Models available for recording tests are defined in config/test.exs:

config :sycophant, :test_models, [
  %{model: "openai:gpt-4o-mini", structured_output: true},
  %{model: "anthropic:claude-haiku-4-5-20251001", structured_output: true},
  %{model: "google:gemini-2.5-flash", structured_output: true},
  %{model: "amazon_bedrock:us.anthropic.claude-sonnet-4-5-20250929-v1:0", structured_output: true}
]

config :sycophant, :test_embedding_models, [
  %{model: "amazon_bedrock:cohere.embed-v4"}
]

Each entry can include capability flags (like structured_output: true) used to filter which models run specific tests.

Writing Recording Tests

Run the same test against every configured model:

defmodule Sycophant.Recording.MyFeatureTest do
  @models Sycophant.RecordingCase.test_models()
  use Sycophant.RecordingCase, async: true, parameterize: @models

  alias Sycophant.Message

  @tag recording_prefix: true
  test "generates text", %{model: model} do
    messages = [Message.user("Say 'hello' and nothing else.")]

    assert {:ok, response} =
             Sycophant.generate_text(model, messages, recording_opts([]))
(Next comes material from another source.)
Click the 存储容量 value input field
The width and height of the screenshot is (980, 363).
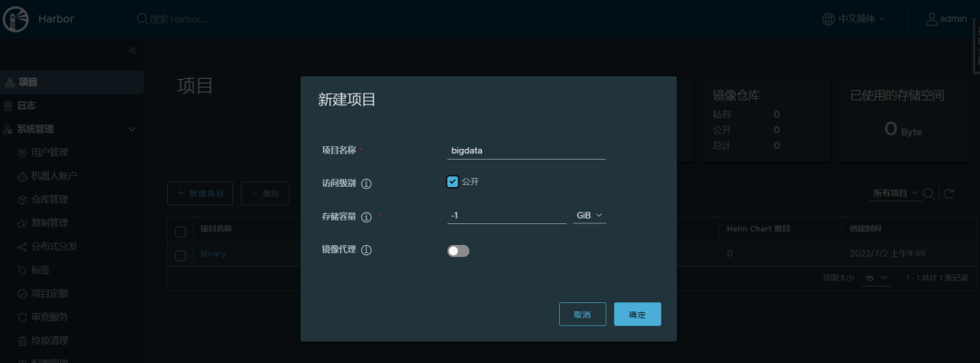point(506,216)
    assert is_binary(response.text)
    assert String.length(response.text) > 0
  end
end

This creates one fixture per model:

  • priv/fixtures/recordings/openai/gpt-4o-mini/generates_text.json
  • priv/fixtures/recordings/anthropic/claude-haiku-4-5-20251001/generates_text.json
  • etc.

Capability Filtering

Only run a test against models that support a specific feature:

@models Sycophant.RecordingCase.test_models(require: :structured_output)
use Sycophant.RecordingCase, async: true, parameterize: @models

@tag recording_prefix: true
test "generates structured output", %{model: model} do
  schema = Zoi.object(%{name: Zoi.string()})
  messages = [Message.user("Extract: Alice")]

  assert {:ok, response} =
           Sycophant.generate_object(model, messages, schema, recording_opts([]))
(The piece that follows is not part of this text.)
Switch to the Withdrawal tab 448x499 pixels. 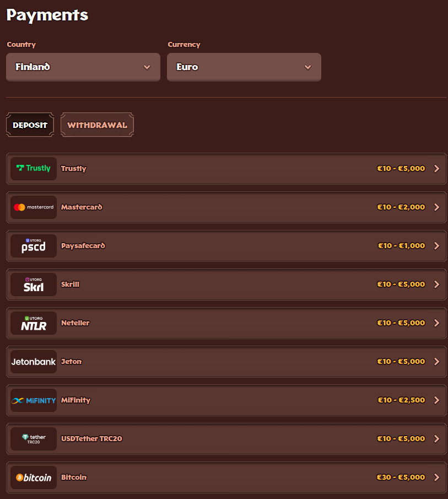pyautogui.click(x=97, y=125)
  assert response.object.name == "Alice"
end

Explicit Recording Names

For tests that need custom fixture paths (e.g., Azure deployments):

@tag recording: "azure/gpt-5-mini/generates_text"
test "generates text with Azure" do
  messages = [Message.user("Say hello")]

  assert {:ok, response} =
           Sycophant.generate_text("azure:gpt-5-mini", messages,
             recording_opts(
               credentials: %{
                 api_key: System.get_env("AZURE_API_KEY"),
                 base_url: System.get_env("AZURE_BASE_URL"),
                 deployment_name: "gpt-5-mini"
               }
             )
           )

  assert is_binary(response.text)
end

Streaming Tests

Streaming works transparently. The middleware records the full SSE event stream and replays it:

@tag recording_prefix: true
test "streams text", %{model: model} do
  test_pid = self()

  callback = fn chunk ->
    send(test_pid, {:chunk, chunk})
  end

  messages = [Message.user("Say 'hello' and nothing else.")]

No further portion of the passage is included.